Having accurately predicted the growth of crypto markets after the US tax day in April, Tom Lee made another Bitcoin prediction on May 7, saying that the cryptocurrency will rally during and after the Consensus conference takes place in New York May 14-16. “We expect BTC and cryptocurrencies to behave similarly to prior years and rally during Consensus,” Fundstrat’s co-founder stated back in the beginning of the month.

In a report to his clients Friday, Tom Lee explained his forecast was based on such factors as the crypto community coming together in a “centralized place,” as well as the “growth in attendance.” These factors were expected to have a positive effect on cryptocurrency prices and “strengthen the crypto-community’s conviction.”

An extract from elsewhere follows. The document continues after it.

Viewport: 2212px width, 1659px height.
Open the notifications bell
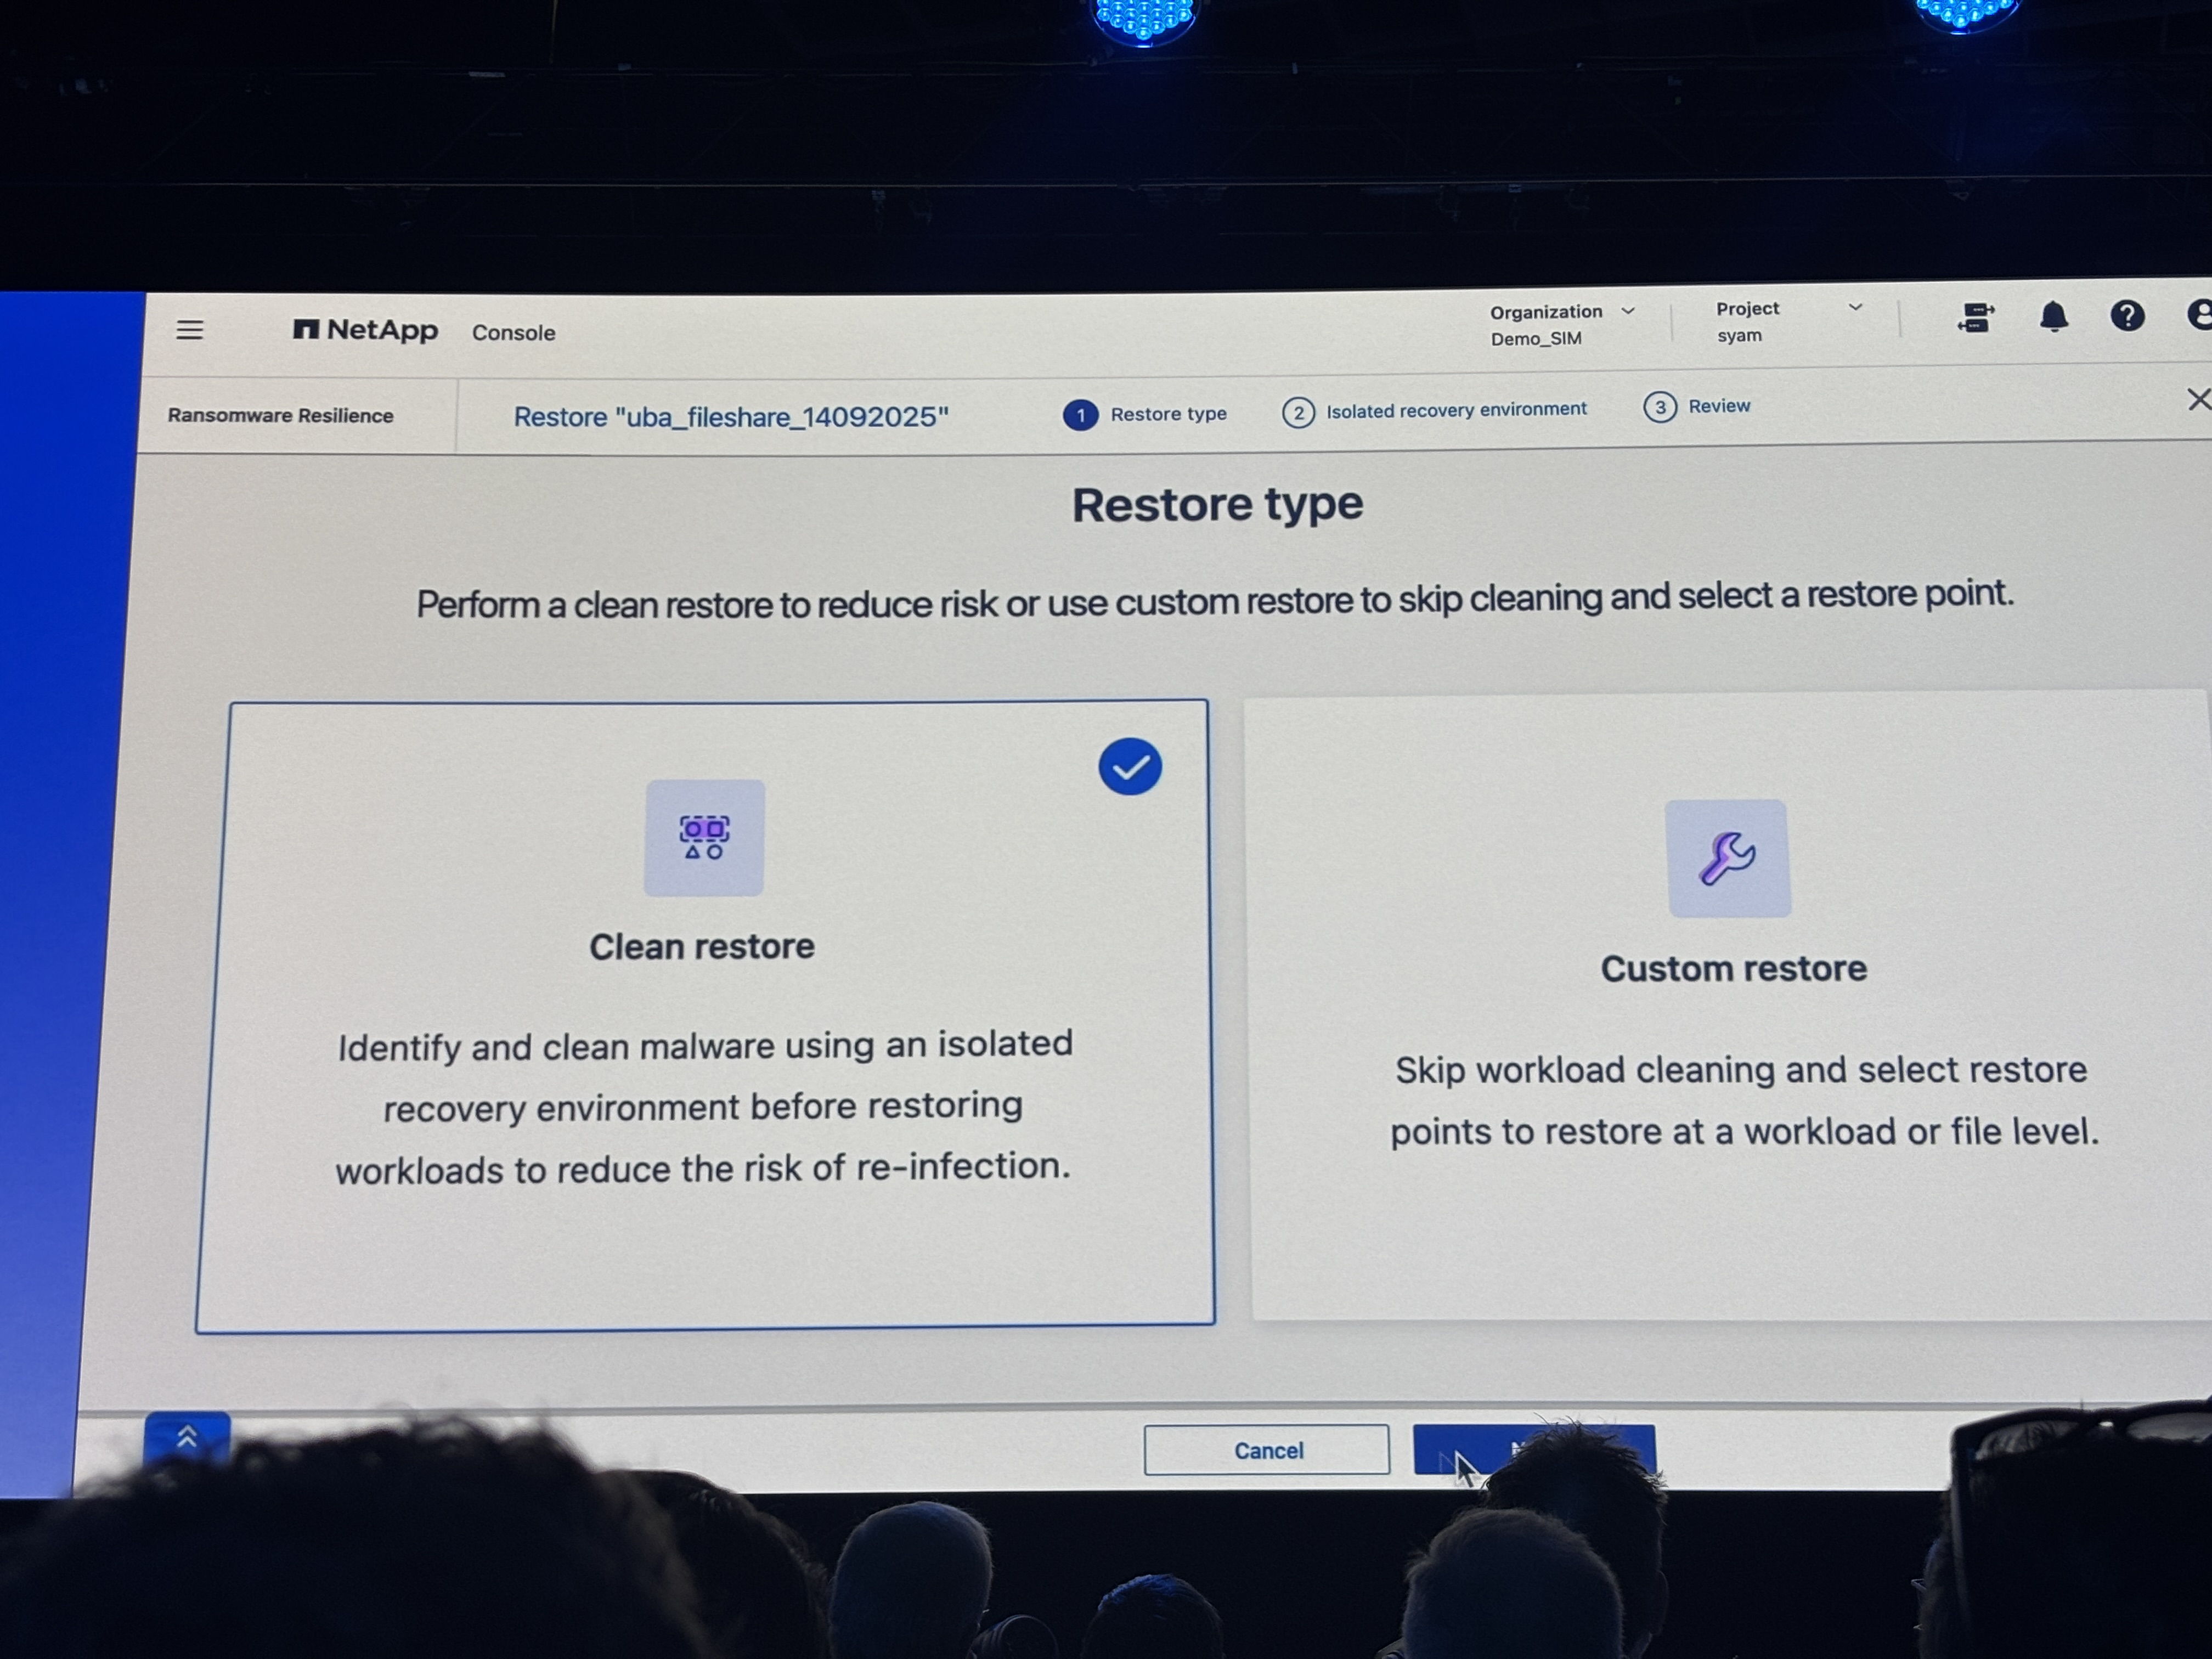point(2053,317)
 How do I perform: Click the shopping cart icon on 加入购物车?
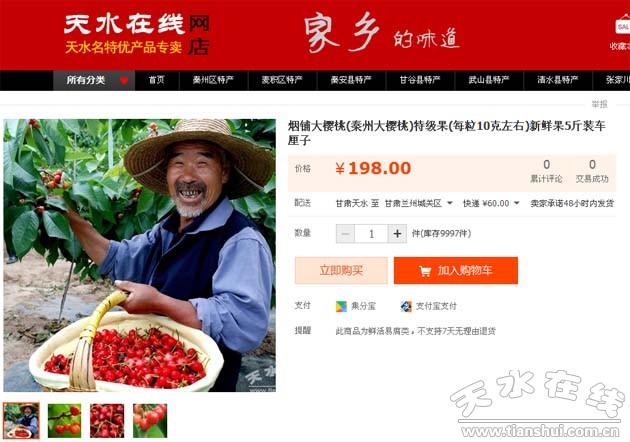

In his tweet May 18, Tom Lee confirmed the fact the crypto markets have instead lost up to 10 percent during Consensus, although the conference counted 8,700 participants, which is “more than a tripling of attendance in the prior year.”

Tom Lee suggested that the crypto industry needs a “trifecta of progress” in the form of institutional tools, support from banks, and regulatory clarity.

“Crypto still faces significant internal resistance and hurdles within traditional financial institutions… But it is encouraging, nonetheless, that a large share of incremental attendance are financial institutions.”

According to Bloomberg, Fundstrat still expects Bitcoin’s price to go as high as $25,000 by the end of this year. Earlier this month, Tom Lee himself predicted Bitcoin to be worth $36,000 by the end of 2019, “based on the historical average 1.8x P/BE multiple.”